Understanding Your Breast Cancer Risk

Some risk factors (such as obesity, smoking and drinking alcohol) can be avoided. But most risk factors (such as having a family history of breast cancer) cannot.

Studies have identified the following risk factors for breast cancer: 

  • Age: The chance of getting breast cancer increases as you get older. Most women are over 60 years old when they are diagnosed. But it is important to remember that breast cancer can occur in women in their early 20's.
  • Personal health history: Having breast cancer in one breast increases your risk of getting cancer in your other breast. Also, having certain types of abnormal breast cells (atypical hyperplasia, lobular carcinoma in situ [LCIS], or ductal carcinoma in situ [DCIS]) increases the risk of invasive breast cancer. These conditions are found with a breast biopsy.
  • Family health history: Your risk of breast cancer is higher if your mother, father, sister, or daughter had breast cancer.
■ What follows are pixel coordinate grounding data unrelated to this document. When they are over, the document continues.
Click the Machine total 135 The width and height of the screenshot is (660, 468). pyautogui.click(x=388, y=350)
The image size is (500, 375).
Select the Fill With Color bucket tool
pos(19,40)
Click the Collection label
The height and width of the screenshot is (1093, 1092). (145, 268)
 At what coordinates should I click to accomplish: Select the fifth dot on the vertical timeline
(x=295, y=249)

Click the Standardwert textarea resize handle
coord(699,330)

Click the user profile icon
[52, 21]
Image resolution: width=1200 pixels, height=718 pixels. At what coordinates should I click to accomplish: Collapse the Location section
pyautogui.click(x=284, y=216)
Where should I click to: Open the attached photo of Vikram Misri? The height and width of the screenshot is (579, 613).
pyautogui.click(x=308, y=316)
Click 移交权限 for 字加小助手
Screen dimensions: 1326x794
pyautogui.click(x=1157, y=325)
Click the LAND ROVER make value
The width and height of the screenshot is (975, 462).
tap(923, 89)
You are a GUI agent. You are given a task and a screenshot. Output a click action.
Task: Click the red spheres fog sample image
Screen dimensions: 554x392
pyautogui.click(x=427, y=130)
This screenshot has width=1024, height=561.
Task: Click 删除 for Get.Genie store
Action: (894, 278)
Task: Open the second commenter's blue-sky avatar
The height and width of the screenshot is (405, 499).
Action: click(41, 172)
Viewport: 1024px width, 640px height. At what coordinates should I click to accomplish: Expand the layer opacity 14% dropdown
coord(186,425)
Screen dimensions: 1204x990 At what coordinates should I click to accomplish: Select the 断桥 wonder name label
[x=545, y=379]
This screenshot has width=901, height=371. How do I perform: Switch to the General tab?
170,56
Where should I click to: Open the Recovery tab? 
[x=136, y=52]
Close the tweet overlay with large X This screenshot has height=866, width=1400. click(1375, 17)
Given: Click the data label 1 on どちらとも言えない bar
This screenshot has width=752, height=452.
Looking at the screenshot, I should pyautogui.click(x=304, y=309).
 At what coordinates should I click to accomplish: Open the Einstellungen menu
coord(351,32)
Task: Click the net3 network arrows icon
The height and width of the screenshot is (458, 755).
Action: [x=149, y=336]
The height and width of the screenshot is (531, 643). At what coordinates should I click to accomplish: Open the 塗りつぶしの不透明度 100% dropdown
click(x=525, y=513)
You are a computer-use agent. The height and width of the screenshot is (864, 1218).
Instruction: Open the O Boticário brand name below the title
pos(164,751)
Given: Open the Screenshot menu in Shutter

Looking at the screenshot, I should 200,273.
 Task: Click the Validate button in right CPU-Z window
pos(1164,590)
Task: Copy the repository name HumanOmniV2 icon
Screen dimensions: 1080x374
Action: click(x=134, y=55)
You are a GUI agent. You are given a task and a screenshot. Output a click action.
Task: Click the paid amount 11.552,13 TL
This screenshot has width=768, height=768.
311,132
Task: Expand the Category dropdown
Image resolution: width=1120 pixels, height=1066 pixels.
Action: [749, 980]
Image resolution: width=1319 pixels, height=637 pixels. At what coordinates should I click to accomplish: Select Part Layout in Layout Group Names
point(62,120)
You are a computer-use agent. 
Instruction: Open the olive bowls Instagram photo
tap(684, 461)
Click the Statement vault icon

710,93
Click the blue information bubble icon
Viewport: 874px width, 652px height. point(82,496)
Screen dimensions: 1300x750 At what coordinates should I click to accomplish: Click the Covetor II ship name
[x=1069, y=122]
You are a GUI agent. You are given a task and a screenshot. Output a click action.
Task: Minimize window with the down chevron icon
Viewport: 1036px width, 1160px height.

The risk is even higher if your family member had breast cancer before age 50. If other members of your mother's or father's family have had breast cancer or ovarian cancer, your risk may be higher.
  • Certain geneticchanges: Changes in certain genes, such as BRCA1 or BRCA2, substantially increase the risk of breast cancer. Tests can sometimes show the presence of these rare, specific gene changes in families with many women who have had breast cancer, and healthcare providers may suggest ways to try to reduce the risk of breast cancer or to improve the detection of this disease in women who have these genetic changes.
  • Radiation therapy to the chest: Women who had radiation therapy to the chest (including the breasts) before age 30 are at an increased risk of breast cancer. This includes women treated with radiation for Hodgkin lymphoma. Studies show that the younger a woman was when she received radiation treatment, the higher her risk of breast cancer later in life.
  • Reproductive and menstrual history: 
    • The older a woman is when she gives birth to her first child, the greater her chance of breast cancer.
    • Women who never give birth are at an increased risk of breast cancer.
    • Women whose first menstrual period occurred before age 12 are at an increased risk of breast cancer.
    • Women who undergo menopause after age 55 are at an increased risk of breast cancer.
    • Women who take menopausal hormone therapy for many years have an increased risk of breast cancer.
  • Race: In the United States, breast cancer is diagnosed more often in white women than in African-American/black, Hispanic/Latina, Asian/Pacific Islander, or American Indian/Alaska Native women. But it may be important for young black women to be aware that 35 percent of breast cancer develops in African-Americans before the age of 50.
  • Breast density: Breasts appear on a mammogram (breast x-ray) as having areas of dense and fatty (not dense) tissue. Women whose mammograms show a larger area of dense tissue than is average for their age are at increased risk of breast cancer. It remains unclear whether women with dense breasts are at higher risk of developing cancer, or whether the density makes cancers more difficult to detect.
  • History of taking DES: DES was given to some pregnant women in the United States between about 1940 and 1971. (It is no longer given to pregnant women.) Women who took DES during pregnancy may have a slightly increased risk of breast cancer. The possible effects on their daughters are under study.
  • Weight beyond menopause: The chance of getting breast cancer after menopause is higher in women who are overweight or obese.
  • Physical activity: Women who are physically inactive throughout life may have an increased risk of breast cancer.
  • Alcohol use: Studies suggest that the more alcohol a woman drinks, the greater her risk of breast cancer.
  • Tobacco use: Smoking within the first five years of your first period (during teenage-early 20s) increases your risk of breast cancer and increases your risk of pre-menopausal breast cancer, which is harder to find. 

Having a risk factor does not mean that a woman will get breast cancer. Most women who have risk factors never develop breast cancer.